The cell envelope of members of the Mycobacterium genus contains a unique array of structurally-complex free lipids thought to be non-covalently bound to the mycolic acid layer of the cell wall [1–3]. These free lipids are believed to form a membrane outer leaflet that partners with a mycolic acid-based membrane inner leaflet to form an asymmetric lipid bilayer-like structure. This lipid bilayer constitutes the distinctive outer membrane of the mycobacterial cell envelope. The documented role of some of these free lipids as mycobacterial virulence effectors highlights the enzymes involved in their production as potential target candidates for exploring the development of novel drugs that could assist conventional antimicrobial therapy in the control of mycobacterial infections. Notably, the first inhibitor of the biosynthesis of a group of these free lipids (i.e., phenolic glycolipids ) has been recently reported . The inhibitor works in a manner analogous to that of the first reported inhibitor of siderophore (iron chelator) biosynthesis [5, 6], and it blocks the production of phenolic glycolipids in Mycobacterium tuberculosis and other mycobacterial pathogens .
Structures of GPLs from several mycobacteria have been characterized (reviewed in references [7, 8]).
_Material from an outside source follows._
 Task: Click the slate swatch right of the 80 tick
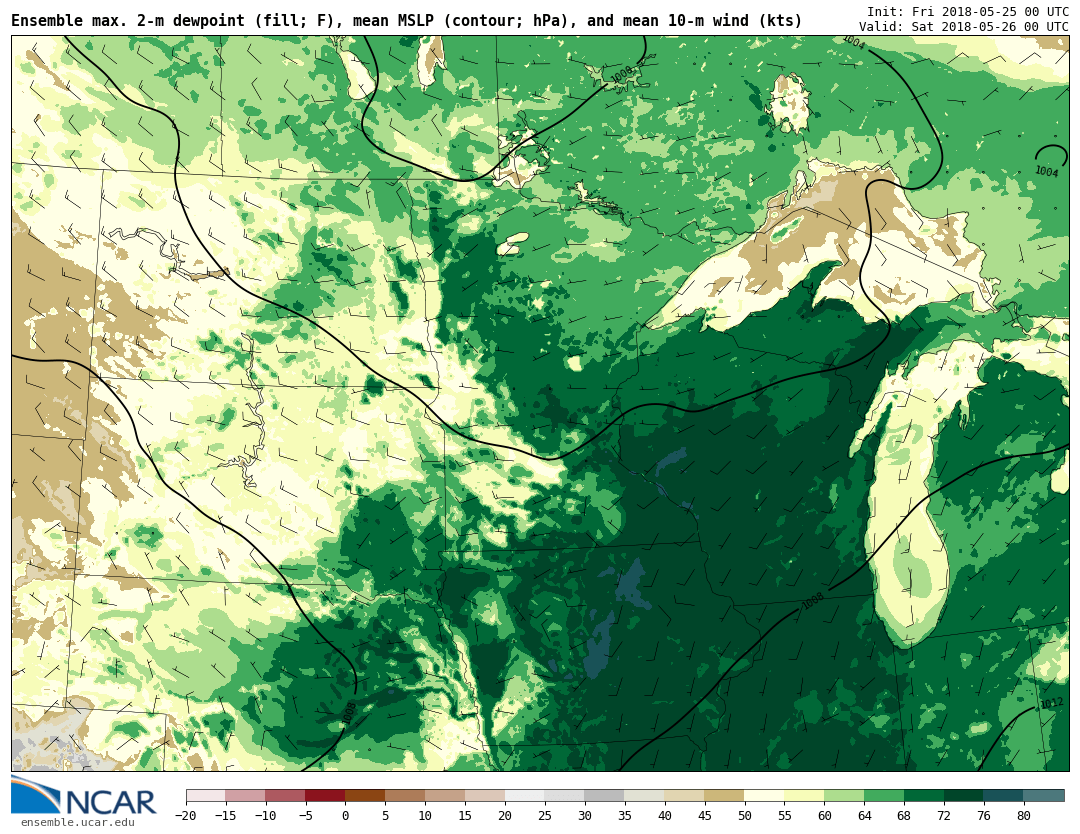1044,796
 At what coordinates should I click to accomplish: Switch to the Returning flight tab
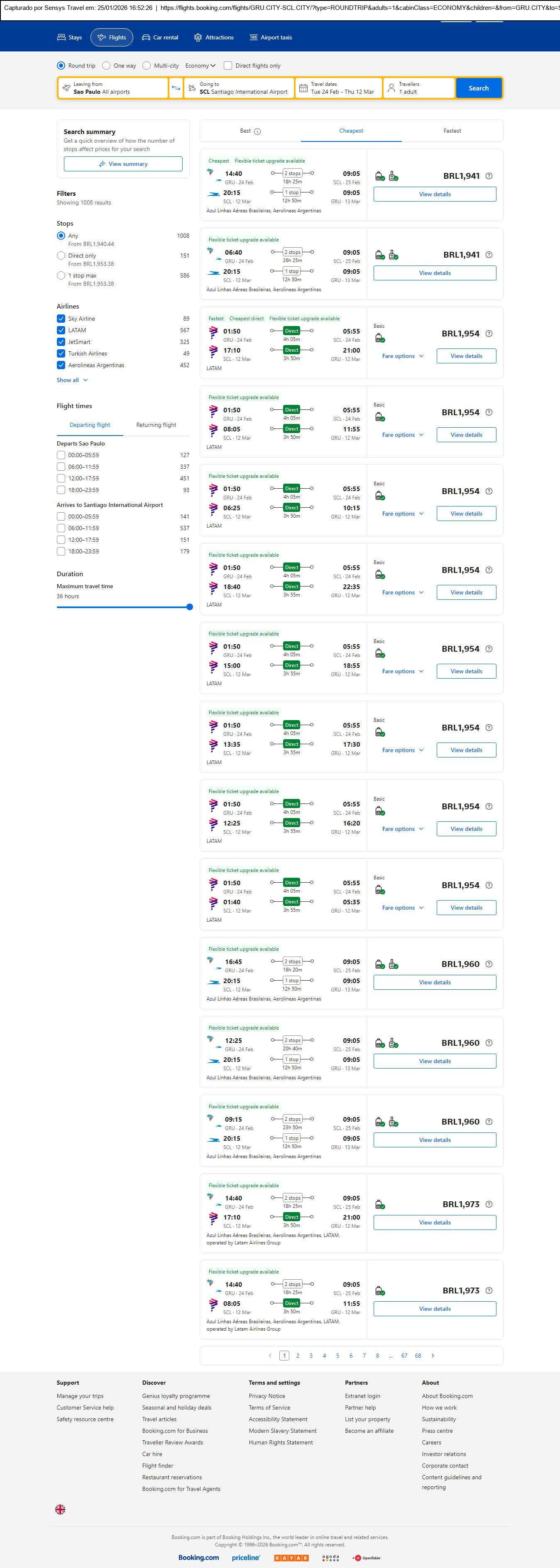[x=156, y=425]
In brief, GPL molecules are composed of an N-acylated lipopeptide core decorated by a variable pattern of glycosylation that is built from O-methylated and O-acetylated sugar units. The peptide moiety is the tripeptide-amino alcohol D-phenylalanine-D-allothreonine-D-alanine-L-alaninol (D-Phe-D-alloThr-D-Ala-L-alaninol). This tripeptide-amino alcohol is assembled by nonribosomal peptide synthetases (NRPSs) designated Mps1 and Mps2 in Ms[22–25], whereas biosynthesis of the lipid substituent (3-hydroxy/methoxy C28-C35 acyl chain) is believed to require a dedicated polyketide synthase (PKS) . NRPSs and PKSs are two large families of enzymes that are best known for their involvement in the synthesis of natural products with pharmacological activities of clinical significance [26, 27] and microbial siderophores [28, 29]. N-acylation of the tripeptide-amino alcohol of Ms GPLs has been proposed to require the protein PapA3 , a member of the polyketide-associated protein (Pap) family of acyltransferases [30, 31]. Lastly, various glycosyltransferases, methyltransferases and acetyltransferases have been implicated or are suspected to be involved in the building of the glycosyl portion of GPLs [7, 8, 24, 32].
Despite the increasingly recognized widespread presence of GPLs in mycobacteria and the relevance of these compounds in MAC and other mycobacteria of clinical significance, the GPL biosynthetic pathway remains incompletely understood. The individual involvement of several genes suspected to be required for GPL production remains to be experimentally probed. In particular, the involvement of a gene encoding a member of the MbtH-like protein family (NCBI CDD pfam 03621) [33, 34] and clustered with the NRPS-encoding genes required for D-Phe-D-alloThr-D-Ala-L-alaninol assembly in GPL production has been hypothesized [23–25, 35], but not conclusively demonstrated. MbtH-like proteins form a family of small proteins (60–80 amino acids) linked to secondary metabolite production pathways involving NRPSs . The founding member of this protein family is MbtH, a protein encoded in the mycobactin siderophore biosynthetic gene cluster of M. tuberculosis.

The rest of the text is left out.